How To Find The Healthiest Breads For Your Next Meal

By Ashley Henshaw. May 7th 2016

Because bread is a big staple in most Americans' diets, it's important to make sure that you choose a healthy one every time you go shopping. Unlike what some diet fads teach, not all carbs are bad. In fact, you can get some great nutrients and vitamins by eating bread every day. That being said, you still need to get plenty of protein, fruits and vegetables in your diet as well. But when it comes to bread, this article will provide you with all the basics on which types will give you the most health benefits.

Healthy Varieties of Bread

There are several different breads which are good for you, each of which has its own benefits and taste profiles. Below are some of the healthiest types of bread which you can eat. Keep in mind that you don't have to simply choose one type of bread. Rather, you can include different types of bread in your diet to get more nutritional benefits.

Whole Grain Bread

The key with whole grain bread is the word "whole." When breads say they contain whole grains, it means that the wheat, oats, rye, barley and corn in that bread are all intact. Each of these grains loses some of its nutrients if it is processed before being made into bread. Therefore, if you choose a whole grain bread, you know you will be getting as many nutrients out of your bread as possible. Some of the main benefits of whole grain, in addition to providing your body with essential nutrients, are helping to control blood sugar levels, reduce blood cholesterol and prevent weight gain. Whole grain bread also provides a significant amount of dietary fiber, which helps the digestive system function properly and prevents spikes in your blood glucose levels. Therefore, whole grain bread can also lower your risk for certain digestive issues, heart disease and type 2 diabetes.

Flax Bread

Bread made from flaxseed is great for your health thanks to the many health benefits of flaxseed itself. This type of grain contains tons of great nutrients, fiber, lignans and omega-3 essential fatty acids. Additionally, flax bread tends to be quite low in calories when compared to some other bread varieties. Flax bread is considered one of the healthiest options because flaxseed can help reduce your total cholesterol, provide relief from constipation and even help prevent serious health conditions like heart disease, type 2 diabetes and cancer. Flax bread is often found in health stores and in some specialty bakeries.

Raw Bread

Although it is much harder to find in stores or bakeries, raw bread is one of the healthiest types of bread you can eat. This type of bread is referred to as "raw" because it is not baked in an oven. Instead, it is typically made by placing the dough in a dehydrator, which keeps its nutrients intact since they aren't compromised or evaporated by heat. Many interesting and flavorful ingredients can be used in raw bread, including raisins, celery, cucumbers and carrot juice. Other common ingredients in raw bread include flaxseed, wheat berries or oats. These ingredients provide important nutrients, vitamins, enzymes and healthy oils, including omega-3 fatty acids. These health benefits can help lower the risk of type 2 diabetes and heart disease.

Tips for Bread Shopping

Even if you know what types of bread are supposed to be healthy, it can be overwhelming to walk into a grocery store and figure out which brands are the best. Fortunately, there are several handy tips you should keep in mind when shopping for bread. Below is a list of some of the top tips for picking out healthy breads:

  • Make sure the ingredient list includes "whole" grains.
  • The best breads will have 100 percent whole grains or 100 percent whole wheat.
  • Opt for breads which contain 0 grams of trans fats.
  • Sodium should not exceed 200 milligrams per slice.
  • Do not choose bread that says "partially hydrogenated" in the ingredients list.
  • Look for FDA-approved health claims on the label pertaining to the benefits of whole grains.
  • Don't choose products which are marked as "enriched." This means that the grains have been processed so fiber and nutrients have to be added back in later. These are not as healthy as whole grain products.
  • Check health food stores for specialty breads like flax bread or raw bread.

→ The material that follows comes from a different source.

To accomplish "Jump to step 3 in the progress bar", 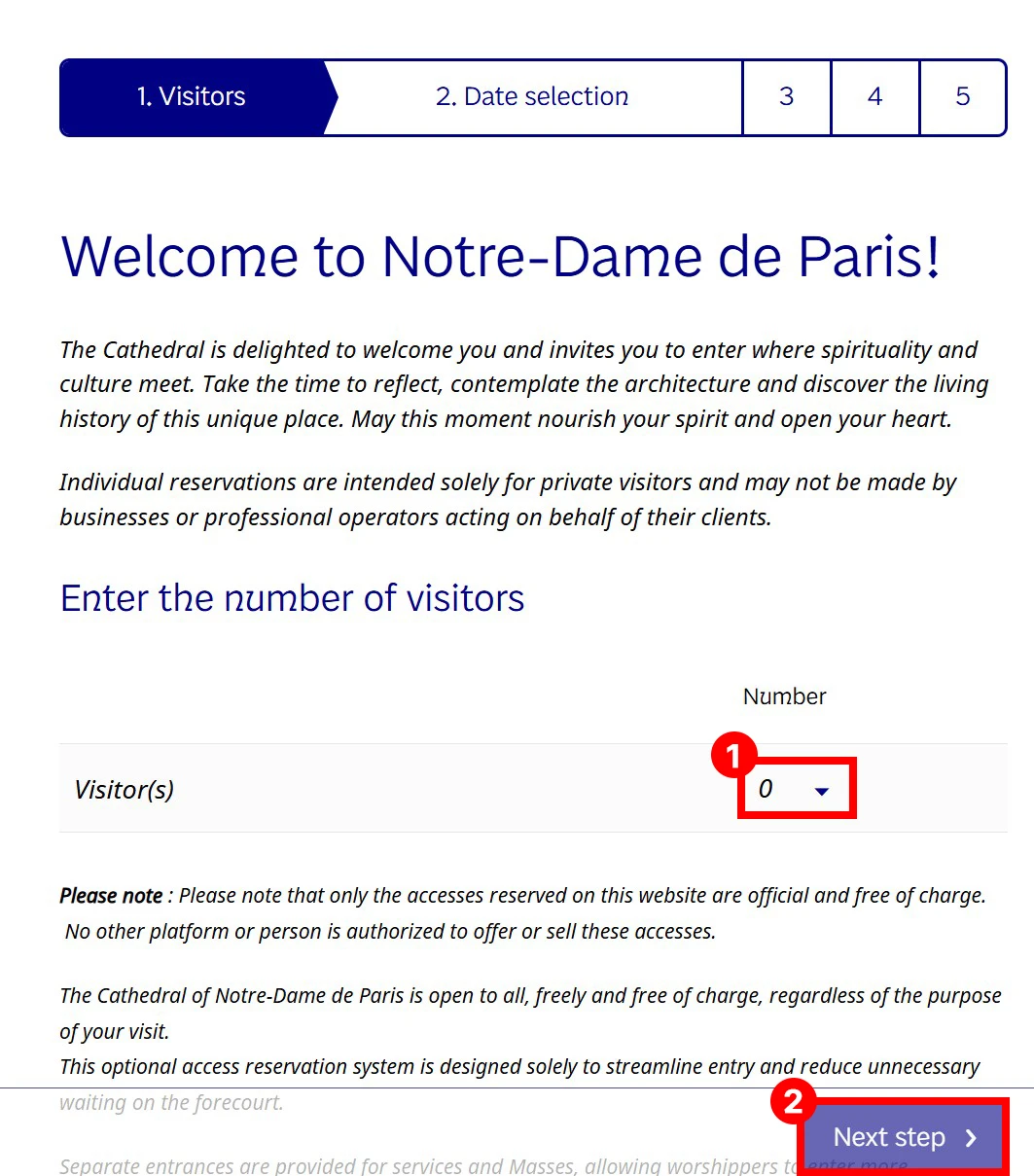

Keep in mind that packaging can sometimes be misleading. For instance, breads which are marked as "diet" or "light" breads don't necessarily have more health benefits that a standard loaf of whole grain bread. Compare labels carefully before making a final decision about which bread to purchase. Check both the nutritional facts and the ingredient list for a more accurate idea of which breads will be the healthiest for you and your family.